Go WaitGroup with goroutine
Asked Answered
S

1

8

I wonder why we need to run the wg.Wait() in goroutine

// This one works as expected...
func main() {
    var wg sync.WaitGroup
    for i:=0; i<5; i++ {
        wg.Add(1)
        go func() {
            defer wg.Done()
        }()
        time.Sleep(time.Second)
    }
    go func() {
        wg.Wait()
    }()
}

But this one never ends waiting forever

func main() {
    var wg sync.WaitGroup
    for i:=0; i<5; i++ {
        wg.Add(1)
        go func() {
            defer wg.Done()
        }()
        time.Sleep(time.Second)
    }
    wg.Wait()
}

Can anybody explain why I need to wait in another goroutine?

Thanks!

Stabler answered 4/12, 2014 at 7:24 Comment(3)
Are you sure? I'd guess something is broken in the not shown part of the code, especially as the first version doesn't wait IMHO.Raindrop
My code actually does a lot more, which uses its own goroutines again. I get this pattern from github.com/rakyll/coop/blob/master/coop.go#L85Stabler
Here, she does wg.Wait() in goroutine.Stabler
B
1

why we need to run the wg.Wait() in goroutine?

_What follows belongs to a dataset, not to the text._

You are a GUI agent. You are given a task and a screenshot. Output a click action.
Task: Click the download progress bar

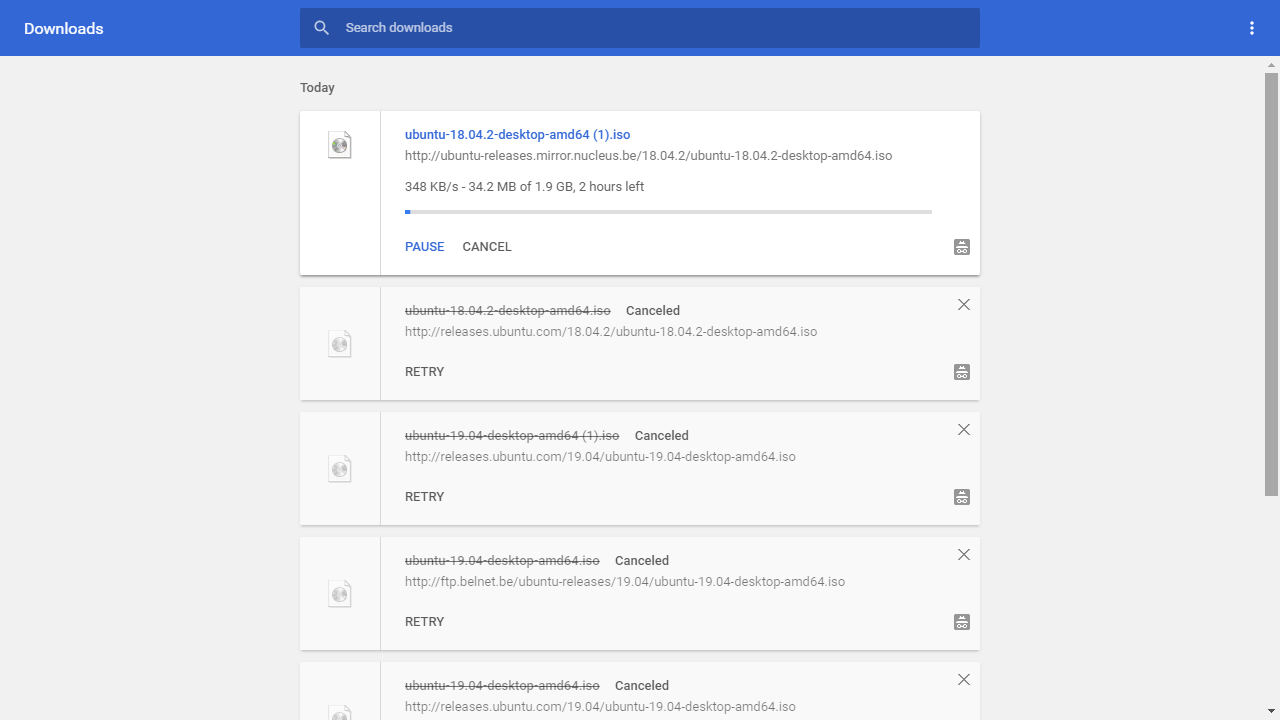pyautogui.click(x=668, y=212)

In the example you mention (coop/blob/master/coop.go#L85), the wait is in a goroutine in order to return immediately a channel that will indicate when all the other goroutines have completed. Those are the goroutines to be started:

for _, fn := range fns {
    go func(f func()) {
        f()
        wg.Done()
    }(fn)
}

They mention the completion through the var wg sync.WaitGroup.
That WaitGroup is set to wait for the right number of goroutines to finish:

wg.Add(len(fns))

The wait is done in a goroutine because it will in turn signal the global completion to a channel:

go func() {
    wg.Wait()
    doneSig(ch, true)
}()

But the channel is returned immediately.

ch := make(chan bool, 1)
...
return ch

That is why the Wait is done asynchronously: you don't want to wait in this function. You just want the channel.